=== Data section ===
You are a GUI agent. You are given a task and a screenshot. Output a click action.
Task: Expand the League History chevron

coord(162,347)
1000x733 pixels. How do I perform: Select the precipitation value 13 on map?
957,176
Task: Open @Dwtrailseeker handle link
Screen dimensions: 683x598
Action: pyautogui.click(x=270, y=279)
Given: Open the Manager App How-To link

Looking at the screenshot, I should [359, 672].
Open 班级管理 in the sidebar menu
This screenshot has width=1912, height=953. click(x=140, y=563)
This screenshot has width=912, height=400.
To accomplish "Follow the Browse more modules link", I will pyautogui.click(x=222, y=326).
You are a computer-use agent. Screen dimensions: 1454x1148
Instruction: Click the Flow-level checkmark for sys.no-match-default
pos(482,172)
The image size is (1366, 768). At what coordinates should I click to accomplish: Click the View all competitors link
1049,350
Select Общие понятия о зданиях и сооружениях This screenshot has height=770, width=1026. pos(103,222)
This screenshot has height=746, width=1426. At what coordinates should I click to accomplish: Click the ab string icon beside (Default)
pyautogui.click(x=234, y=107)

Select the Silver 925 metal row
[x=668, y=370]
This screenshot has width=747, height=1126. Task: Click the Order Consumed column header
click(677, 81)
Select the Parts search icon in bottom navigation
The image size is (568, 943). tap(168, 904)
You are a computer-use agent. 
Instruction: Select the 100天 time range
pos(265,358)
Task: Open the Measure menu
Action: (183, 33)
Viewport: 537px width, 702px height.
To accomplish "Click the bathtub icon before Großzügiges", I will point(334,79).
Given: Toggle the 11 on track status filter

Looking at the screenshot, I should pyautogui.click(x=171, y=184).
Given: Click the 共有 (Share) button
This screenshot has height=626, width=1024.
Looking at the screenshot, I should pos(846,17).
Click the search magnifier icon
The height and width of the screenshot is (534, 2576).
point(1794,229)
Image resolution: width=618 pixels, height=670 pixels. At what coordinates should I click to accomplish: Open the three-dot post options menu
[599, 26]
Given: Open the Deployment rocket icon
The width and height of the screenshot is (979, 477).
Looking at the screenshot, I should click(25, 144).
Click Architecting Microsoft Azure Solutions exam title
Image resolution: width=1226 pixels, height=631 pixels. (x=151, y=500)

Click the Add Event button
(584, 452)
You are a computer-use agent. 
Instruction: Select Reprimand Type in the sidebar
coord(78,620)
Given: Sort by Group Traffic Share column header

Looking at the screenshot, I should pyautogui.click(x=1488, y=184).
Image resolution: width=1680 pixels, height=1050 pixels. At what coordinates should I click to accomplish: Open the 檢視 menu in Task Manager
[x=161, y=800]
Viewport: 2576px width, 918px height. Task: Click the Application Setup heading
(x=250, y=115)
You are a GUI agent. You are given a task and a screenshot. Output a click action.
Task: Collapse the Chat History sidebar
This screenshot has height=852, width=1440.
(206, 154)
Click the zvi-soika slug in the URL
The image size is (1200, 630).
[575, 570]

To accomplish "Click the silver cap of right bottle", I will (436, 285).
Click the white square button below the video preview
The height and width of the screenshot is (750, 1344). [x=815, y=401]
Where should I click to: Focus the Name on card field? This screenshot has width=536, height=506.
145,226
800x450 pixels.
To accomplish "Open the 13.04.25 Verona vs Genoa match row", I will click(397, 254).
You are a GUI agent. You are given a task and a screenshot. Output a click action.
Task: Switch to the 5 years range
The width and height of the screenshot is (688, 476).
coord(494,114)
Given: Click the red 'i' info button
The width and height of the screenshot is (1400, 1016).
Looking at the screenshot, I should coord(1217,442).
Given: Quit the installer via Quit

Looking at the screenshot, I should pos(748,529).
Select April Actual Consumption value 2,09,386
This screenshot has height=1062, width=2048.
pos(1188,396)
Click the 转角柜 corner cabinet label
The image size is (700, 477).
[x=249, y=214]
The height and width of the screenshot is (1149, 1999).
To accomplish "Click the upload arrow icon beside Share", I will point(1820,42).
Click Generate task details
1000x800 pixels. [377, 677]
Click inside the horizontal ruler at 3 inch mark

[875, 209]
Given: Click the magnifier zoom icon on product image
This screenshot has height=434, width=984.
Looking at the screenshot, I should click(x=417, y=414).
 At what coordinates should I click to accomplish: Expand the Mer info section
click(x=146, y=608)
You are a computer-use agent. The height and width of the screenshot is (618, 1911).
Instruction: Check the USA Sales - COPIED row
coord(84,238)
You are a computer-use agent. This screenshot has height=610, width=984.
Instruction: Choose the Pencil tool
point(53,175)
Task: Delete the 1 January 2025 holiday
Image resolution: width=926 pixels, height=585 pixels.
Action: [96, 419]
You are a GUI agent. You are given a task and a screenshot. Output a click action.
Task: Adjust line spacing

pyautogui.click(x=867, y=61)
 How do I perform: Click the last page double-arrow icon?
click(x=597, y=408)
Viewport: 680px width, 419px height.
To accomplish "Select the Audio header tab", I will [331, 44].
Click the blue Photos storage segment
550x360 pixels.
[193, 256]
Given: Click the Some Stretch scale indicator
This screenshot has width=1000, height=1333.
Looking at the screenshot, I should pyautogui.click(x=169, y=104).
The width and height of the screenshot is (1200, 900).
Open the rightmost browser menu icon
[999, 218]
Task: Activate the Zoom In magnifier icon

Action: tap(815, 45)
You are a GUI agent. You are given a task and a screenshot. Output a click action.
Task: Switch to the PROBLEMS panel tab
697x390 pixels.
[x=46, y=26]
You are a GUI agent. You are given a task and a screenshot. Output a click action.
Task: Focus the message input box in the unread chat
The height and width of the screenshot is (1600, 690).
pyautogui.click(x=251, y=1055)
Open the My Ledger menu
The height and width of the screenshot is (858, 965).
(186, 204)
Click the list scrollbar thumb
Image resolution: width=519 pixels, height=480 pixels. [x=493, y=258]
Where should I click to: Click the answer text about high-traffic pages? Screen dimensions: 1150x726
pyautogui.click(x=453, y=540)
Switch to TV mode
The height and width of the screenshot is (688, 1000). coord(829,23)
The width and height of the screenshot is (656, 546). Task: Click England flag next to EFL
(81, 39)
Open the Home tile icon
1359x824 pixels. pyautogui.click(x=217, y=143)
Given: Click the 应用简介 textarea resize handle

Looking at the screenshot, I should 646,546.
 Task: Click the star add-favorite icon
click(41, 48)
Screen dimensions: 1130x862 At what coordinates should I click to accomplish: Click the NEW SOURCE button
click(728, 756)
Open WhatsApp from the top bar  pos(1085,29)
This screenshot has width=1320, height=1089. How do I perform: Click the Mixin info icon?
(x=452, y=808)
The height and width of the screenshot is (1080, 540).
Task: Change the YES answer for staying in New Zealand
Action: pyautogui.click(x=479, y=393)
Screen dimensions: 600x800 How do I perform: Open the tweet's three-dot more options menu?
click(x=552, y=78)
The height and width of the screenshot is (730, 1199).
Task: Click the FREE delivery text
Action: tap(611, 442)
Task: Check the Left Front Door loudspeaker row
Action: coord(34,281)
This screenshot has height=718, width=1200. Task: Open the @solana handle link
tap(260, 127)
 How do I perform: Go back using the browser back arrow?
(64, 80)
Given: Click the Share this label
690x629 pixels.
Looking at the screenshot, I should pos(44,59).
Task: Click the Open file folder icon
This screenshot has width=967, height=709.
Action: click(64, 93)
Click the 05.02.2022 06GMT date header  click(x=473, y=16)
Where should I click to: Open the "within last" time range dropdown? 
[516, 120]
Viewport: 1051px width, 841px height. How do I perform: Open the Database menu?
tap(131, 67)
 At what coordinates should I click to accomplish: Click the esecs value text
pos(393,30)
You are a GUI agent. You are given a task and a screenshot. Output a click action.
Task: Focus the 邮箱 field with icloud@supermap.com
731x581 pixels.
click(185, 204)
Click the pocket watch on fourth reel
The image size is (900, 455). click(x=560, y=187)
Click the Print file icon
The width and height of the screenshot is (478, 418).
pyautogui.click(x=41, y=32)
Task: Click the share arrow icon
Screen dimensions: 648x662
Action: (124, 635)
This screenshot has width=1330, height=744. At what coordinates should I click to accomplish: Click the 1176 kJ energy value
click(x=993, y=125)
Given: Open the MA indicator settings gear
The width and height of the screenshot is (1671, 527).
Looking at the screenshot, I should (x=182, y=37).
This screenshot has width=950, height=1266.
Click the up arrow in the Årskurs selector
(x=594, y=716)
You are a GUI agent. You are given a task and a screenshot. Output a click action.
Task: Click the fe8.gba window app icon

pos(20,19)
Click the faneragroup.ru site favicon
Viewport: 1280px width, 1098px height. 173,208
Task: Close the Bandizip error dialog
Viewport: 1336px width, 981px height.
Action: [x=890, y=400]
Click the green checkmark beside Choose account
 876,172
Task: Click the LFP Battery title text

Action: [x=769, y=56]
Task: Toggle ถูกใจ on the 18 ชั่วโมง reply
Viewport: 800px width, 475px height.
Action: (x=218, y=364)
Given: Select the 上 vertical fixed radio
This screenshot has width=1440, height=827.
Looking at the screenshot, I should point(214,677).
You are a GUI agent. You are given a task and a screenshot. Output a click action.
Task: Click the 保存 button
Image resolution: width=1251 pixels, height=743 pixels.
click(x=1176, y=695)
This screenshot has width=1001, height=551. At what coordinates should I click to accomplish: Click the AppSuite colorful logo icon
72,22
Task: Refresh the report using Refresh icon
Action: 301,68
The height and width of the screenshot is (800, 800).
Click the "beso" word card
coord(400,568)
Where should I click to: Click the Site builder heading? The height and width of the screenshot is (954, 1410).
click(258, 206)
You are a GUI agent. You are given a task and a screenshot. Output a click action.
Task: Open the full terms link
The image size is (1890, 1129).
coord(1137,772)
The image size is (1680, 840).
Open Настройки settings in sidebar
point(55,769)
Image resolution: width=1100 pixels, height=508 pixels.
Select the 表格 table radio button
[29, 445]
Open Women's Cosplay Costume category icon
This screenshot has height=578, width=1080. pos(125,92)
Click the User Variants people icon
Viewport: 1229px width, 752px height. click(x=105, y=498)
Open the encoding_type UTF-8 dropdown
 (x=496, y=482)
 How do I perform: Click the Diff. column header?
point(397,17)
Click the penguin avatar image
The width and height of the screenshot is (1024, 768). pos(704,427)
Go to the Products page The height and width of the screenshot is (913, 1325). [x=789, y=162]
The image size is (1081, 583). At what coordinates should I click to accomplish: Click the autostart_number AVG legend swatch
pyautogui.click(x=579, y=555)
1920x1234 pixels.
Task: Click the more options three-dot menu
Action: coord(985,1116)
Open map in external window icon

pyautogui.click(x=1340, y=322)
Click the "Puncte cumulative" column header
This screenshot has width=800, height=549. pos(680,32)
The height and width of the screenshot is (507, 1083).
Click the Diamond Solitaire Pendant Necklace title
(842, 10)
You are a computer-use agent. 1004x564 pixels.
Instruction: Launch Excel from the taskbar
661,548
===
Work task. Find the string "will" in the material above, and report every line where it occurs.

Problem solution.
To accomplish "Follow the Browse more modules link", I will pyautogui.click(x=222, y=326).
To accomplish "Click the bathtub icon before Großzügiges", I will point(334,79).
To accomplish "Click the silver cap of right bottle", I will (436, 285).
To accomplish "Open the 13.04.25 Verona vs Genoa match row", I will click(397, 254).
To accomplish "Click the upload arrow icon beside Share", I will point(1820,42).
To accomplish "Select the Audio header tab", I will [331, 44].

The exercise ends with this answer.